## Data shown
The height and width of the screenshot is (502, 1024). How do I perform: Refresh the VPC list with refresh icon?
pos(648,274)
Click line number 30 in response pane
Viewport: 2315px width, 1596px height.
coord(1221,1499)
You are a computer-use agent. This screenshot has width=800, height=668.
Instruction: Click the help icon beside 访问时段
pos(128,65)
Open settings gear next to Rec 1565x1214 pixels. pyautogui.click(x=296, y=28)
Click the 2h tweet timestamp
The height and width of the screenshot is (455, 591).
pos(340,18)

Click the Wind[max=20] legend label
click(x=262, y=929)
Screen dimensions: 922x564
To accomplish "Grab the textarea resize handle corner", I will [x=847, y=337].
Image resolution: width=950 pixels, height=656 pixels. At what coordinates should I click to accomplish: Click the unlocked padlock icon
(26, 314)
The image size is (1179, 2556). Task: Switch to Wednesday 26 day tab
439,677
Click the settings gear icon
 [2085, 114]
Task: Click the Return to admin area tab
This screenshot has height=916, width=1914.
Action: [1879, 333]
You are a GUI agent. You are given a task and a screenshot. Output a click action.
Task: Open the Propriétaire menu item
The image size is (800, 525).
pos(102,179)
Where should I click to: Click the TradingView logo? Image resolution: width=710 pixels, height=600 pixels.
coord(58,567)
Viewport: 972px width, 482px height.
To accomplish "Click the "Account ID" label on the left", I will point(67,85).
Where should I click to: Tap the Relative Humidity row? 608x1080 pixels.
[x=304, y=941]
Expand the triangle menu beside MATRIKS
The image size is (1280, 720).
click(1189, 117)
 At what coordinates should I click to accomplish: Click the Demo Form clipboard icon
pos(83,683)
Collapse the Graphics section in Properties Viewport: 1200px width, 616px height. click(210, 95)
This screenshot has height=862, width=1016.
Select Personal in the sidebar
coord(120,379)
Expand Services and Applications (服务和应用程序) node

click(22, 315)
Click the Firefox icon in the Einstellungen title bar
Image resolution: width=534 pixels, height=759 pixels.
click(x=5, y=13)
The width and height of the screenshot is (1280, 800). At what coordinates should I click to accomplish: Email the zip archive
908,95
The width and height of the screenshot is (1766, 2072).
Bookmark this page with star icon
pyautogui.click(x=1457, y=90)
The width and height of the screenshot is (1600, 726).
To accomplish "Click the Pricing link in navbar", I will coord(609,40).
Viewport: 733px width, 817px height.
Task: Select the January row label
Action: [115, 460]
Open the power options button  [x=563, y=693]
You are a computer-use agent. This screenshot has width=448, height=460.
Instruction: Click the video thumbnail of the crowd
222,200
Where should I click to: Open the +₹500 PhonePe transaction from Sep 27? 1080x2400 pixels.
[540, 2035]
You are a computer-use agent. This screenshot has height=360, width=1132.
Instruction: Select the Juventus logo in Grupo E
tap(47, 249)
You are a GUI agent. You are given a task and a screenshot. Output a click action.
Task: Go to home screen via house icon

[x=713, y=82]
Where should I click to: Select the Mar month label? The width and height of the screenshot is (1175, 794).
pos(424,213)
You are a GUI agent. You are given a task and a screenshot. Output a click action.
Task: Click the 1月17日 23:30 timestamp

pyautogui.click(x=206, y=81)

## What needs to be done
Return all of the material above line for line, unchanged, with nothing added or left out.

## The response
The height and width of the screenshot is (502, 1024). How do I perform: Refresh the VPC list with refresh icon?
pos(648,274)
Click line number 30 in response pane
Viewport: 2315px width, 1596px height.
coord(1221,1499)
You are a computer-use agent. This screenshot has width=800, height=668.
Instruction: Click the help icon beside 访问时段
pos(128,65)
Open settings gear next to Rec 1565x1214 pixels. pyautogui.click(x=296, y=28)
Click the 2h tweet timestamp
The height and width of the screenshot is (455, 591).
pos(340,18)

Click the Wind[max=20] legend label
click(x=262, y=929)
Screen dimensions: 922x564
To accomplish "Grab the textarea resize handle corner", I will [x=847, y=337].
Image resolution: width=950 pixels, height=656 pixels. At what coordinates should I click to accomplish: Click the unlocked padlock icon
(26, 314)
The image size is (1179, 2556). Task: Switch to Wednesday 26 day tab
439,677
Click the settings gear icon
 [2085, 114]
Task: Click the Return to admin area tab
This screenshot has height=916, width=1914.
Action: [1879, 333]
You are a GUI agent. You are given a task and a screenshot. Output a click action.
Task: Open the Propriétaire menu item
The image size is (800, 525).
pos(102,179)
Where should I click to: Click the TradingView logo? Image resolution: width=710 pixels, height=600 pixels.
coord(58,567)
Viewport: 972px width, 482px height.
To accomplish "Click the "Account ID" label on the left", I will point(67,85).
Where should I click to: Tap the Relative Humidity row? 608x1080 pixels.
[x=304, y=941]
Expand the triangle menu beside MATRIKS
The image size is (1280, 720).
click(1189, 117)
 At what coordinates should I click to accomplish: Click the Demo Form clipboard icon
pos(83,683)
Collapse the Graphics section in Properties Viewport: 1200px width, 616px height. click(210, 95)
This screenshot has height=862, width=1016.
Select Personal in the sidebar
coord(120,379)
Expand Services and Applications (服务和应用程序) node

click(22, 315)
Click the Firefox icon in the Einstellungen title bar
Image resolution: width=534 pixels, height=759 pixels.
click(x=5, y=13)
The width and height of the screenshot is (1280, 800). At what coordinates should I click to accomplish: Email the zip archive
908,95
The width and height of the screenshot is (1766, 2072).
Bookmark this page with star icon
pyautogui.click(x=1457, y=90)
The width and height of the screenshot is (1600, 726).
To accomplish "Click the Pricing link in navbar", I will coord(609,40).
Viewport: 733px width, 817px height.
Task: Select the January row label
Action: [115, 460]
Open the power options button  [x=563, y=693]
You are a computer-use agent. This screenshot has width=448, height=460.
Instruction: Click the video thumbnail of the crowd
222,200
Where should I click to: Open the +₹500 PhonePe transaction from Sep 27? 1080x2400 pixels.
[540, 2035]
You are a computer-use agent. This screenshot has height=360, width=1132.
Instruction: Select the Juventus logo in Grupo E
tap(47, 249)
You are a GUI agent. You are given a task and a screenshot. Output a click action.
Task: Go to home screen via house icon

[x=713, y=82]
Where should I click to: Select the Mar month label? The width and height of the screenshot is (1175, 794).
pos(424,213)
You are a GUI agent. You are given a task and a screenshot. Output a click action.
Task: Click the 1月17日 23:30 timestamp

pyautogui.click(x=206, y=81)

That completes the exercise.